◆ **EXTRACTED MATERIAL**:
>>>>>

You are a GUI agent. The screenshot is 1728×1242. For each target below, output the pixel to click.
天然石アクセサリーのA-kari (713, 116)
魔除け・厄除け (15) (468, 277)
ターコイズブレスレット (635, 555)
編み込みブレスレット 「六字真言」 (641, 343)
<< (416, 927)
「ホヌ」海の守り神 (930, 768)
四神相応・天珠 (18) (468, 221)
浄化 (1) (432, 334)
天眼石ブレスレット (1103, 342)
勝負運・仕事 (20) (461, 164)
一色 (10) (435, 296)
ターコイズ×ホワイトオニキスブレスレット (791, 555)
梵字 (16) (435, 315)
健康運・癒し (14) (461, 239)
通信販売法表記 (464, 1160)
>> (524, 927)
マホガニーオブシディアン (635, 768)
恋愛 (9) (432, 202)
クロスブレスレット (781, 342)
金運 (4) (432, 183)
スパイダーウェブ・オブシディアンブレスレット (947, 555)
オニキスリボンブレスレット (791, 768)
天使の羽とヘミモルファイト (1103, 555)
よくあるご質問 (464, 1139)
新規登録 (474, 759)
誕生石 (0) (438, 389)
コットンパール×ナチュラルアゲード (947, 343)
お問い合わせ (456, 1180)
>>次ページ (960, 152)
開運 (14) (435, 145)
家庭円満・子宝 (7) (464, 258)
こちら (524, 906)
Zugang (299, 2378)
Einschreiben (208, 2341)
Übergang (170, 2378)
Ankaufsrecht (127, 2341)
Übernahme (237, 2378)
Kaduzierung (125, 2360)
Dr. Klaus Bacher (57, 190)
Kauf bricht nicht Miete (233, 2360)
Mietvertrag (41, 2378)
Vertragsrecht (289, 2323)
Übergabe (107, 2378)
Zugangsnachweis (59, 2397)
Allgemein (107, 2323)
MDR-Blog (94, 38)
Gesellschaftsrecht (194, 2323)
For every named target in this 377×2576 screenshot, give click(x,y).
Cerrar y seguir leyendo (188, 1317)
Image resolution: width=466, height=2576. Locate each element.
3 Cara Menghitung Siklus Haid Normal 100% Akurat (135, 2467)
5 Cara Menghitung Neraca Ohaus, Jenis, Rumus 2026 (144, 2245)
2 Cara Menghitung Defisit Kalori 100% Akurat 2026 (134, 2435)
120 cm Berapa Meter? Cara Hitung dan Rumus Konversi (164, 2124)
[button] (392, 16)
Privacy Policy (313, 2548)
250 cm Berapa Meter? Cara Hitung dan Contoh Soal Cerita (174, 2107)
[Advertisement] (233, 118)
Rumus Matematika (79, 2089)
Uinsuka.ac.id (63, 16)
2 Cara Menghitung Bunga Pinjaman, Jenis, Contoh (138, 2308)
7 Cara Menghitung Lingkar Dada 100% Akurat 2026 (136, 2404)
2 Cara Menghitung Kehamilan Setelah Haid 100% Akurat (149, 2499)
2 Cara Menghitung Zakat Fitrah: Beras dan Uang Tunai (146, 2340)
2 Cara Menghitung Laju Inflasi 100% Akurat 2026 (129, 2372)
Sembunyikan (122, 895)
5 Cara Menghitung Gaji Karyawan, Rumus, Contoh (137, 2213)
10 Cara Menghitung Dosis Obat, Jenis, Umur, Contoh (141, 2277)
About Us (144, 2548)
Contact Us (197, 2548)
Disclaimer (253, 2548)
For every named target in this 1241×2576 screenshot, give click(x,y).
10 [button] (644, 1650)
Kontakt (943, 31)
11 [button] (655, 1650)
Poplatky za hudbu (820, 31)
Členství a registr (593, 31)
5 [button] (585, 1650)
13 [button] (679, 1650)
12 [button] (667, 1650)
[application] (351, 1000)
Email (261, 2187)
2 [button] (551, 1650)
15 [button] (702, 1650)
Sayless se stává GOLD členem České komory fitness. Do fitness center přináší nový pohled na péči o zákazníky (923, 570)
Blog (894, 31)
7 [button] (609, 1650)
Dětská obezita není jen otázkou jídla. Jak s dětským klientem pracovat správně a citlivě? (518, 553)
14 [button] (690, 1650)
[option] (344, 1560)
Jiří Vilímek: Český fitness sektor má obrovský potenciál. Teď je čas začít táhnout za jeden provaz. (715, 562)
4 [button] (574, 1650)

<<<<<

◆ **WHAT YOU HAVE TO DO**:
Please copy all of the records above word for word, leaving nothing out and changing nothing.

◆ **SOLUTION BELOW**:
You are a GUI agent. The screenshot is 1728×1242. For each target below, output the pixel to click.
天然石アクセサリーのA-kari (713, 116)
魔除け・厄除け (15) (468, 277)
ターコイズブレスレット (635, 555)
編み込みブレスレット 「六字真言」 (641, 343)
<< (416, 927)
「ホヌ」海の守り神 (930, 768)
四神相応・天珠 (18) (468, 221)
浄化 (1) (432, 334)
天眼石ブレスレット (1103, 342)
勝負運・仕事 (20) (461, 164)
一色 (10) (435, 296)
ターコイズ×ホワイトオニキスブレスレット (791, 555)
梵字 (16) (435, 315)
健康運・癒し (14) (461, 239)
通信販売法表記 (464, 1160)
>> (524, 927)
マホガニーオブシディアン (635, 768)
恋愛 (9) (432, 202)
クロスブレスレット (781, 342)
金運 (4) (432, 183)
スパイダーウェブ・オブシディアンブレスレット (947, 555)
オニキスリボンブレスレット (791, 768)
天使の羽とヘミモルファイト (1103, 555)
よくあるご質問 (464, 1139)
新規登録 (474, 759)
誕生石 (0) (438, 389)
コットンパール×ナチュラルアゲード (947, 343)
お問い合わせ (456, 1180)
>>次ページ (960, 152)
開運 (14) (435, 145)
家庭円満・子宝 (7) (464, 258)
こちら (524, 906)
Zugang (299, 2378)
Einschreiben (208, 2341)
Übergang (170, 2378)
Ankaufsrecht (127, 2341)
Übernahme (237, 2378)
Kaduzierung (125, 2360)
Dr. Klaus Bacher (57, 190)
Kauf bricht nicht Miete (233, 2360)
Mietvertrag (41, 2378)
Vertragsrecht (289, 2323)
Übergabe (107, 2378)
Zugangsnachweis (59, 2397)
Allgemein (107, 2323)
MDR-Blog (94, 38)
Gesellschaftsrecht (194, 2323)
For every named target in this 377×2576 screenshot, give click(x,y).
Cerrar y seguir leyendo (188, 1317)
Image resolution: width=466, height=2576. Locate each element.
3 Cara Menghitung Siklus Haid Normal 100% Akurat (135, 2467)
5 Cara Menghitung Neraca Ohaus, Jenis, Rumus 2026 (144, 2245)
2 Cara Menghitung Defisit Kalori 100% Akurat 2026 (134, 2435)
120 cm Berapa Meter? Cara Hitung dan Rumus Konversi (164, 2124)
[button] (392, 16)
Privacy Policy (313, 2548)
250 cm Berapa Meter? Cara Hitung dan Contoh Soal Cerita (174, 2107)
[Advertisement] (233, 118)
Rumus Matematika (79, 2089)
Uinsuka.ac.id (63, 16)
2 Cara Menghitung Bunga Pinjaman, Jenis, Contoh (138, 2308)
7 Cara Menghitung Lingkar Dada 100% Akurat 2026 (136, 2404)
2 Cara Menghitung Kehamilan Setelah Haid 100% Akurat (149, 2499)
2 Cara Menghitung Zakat Fitrah: Beras dan Uang Tunai (146, 2340)
2 Cara Menghitung Laju Inflasi 100% Akurat 2026 (129, 2372)
Sembunyikan (122, 895)
5 Cara Menghitung Gaji Karyawan, Rumus, Contoh (137, 2213)
10 Cara Menghitung Dosis Obat, Jenis, Umur, Contoh (141, 2277)
About Us (144, 2548)
Contact Us (197, 2548)
Disclaimer (253, 2548)
For every named target in this 1241×2576 screenshot, give click(x,y).
10 [button] (644, 1650)
Kontakt (943, 31)
11 [button] (655, 1650)
Poplatky za hudbu (820, 31)
Členství a registr (593, 31)
5 [button] (585, 1650)
13 [button] (679, 1650)
12 [button] (667, 1650)
[application] (351, 1000)
Email (261, 2187)
2 [button] (551, 1650)
15 [button] (702, 1650)
Sayless se stává GOLD členem České komory fitness. Do fitness center přináší nový pohled na péči o zákazníky (923, 570)
Blog (894, 31)
7 [button] (609, 1650)
Dětská obezita není jen otázkou jídla. Jak s dětským klientem pracovat správně a citlivě? (518, 553)
14 [button] (690, 1650)
[option] (344, 1560)
Jiří Vilímek: Český fitness sektor má obrovský potenciál. Teď je čas začít táhnout za jeden provaz. (715, 562)
4 [button] (574, 1650)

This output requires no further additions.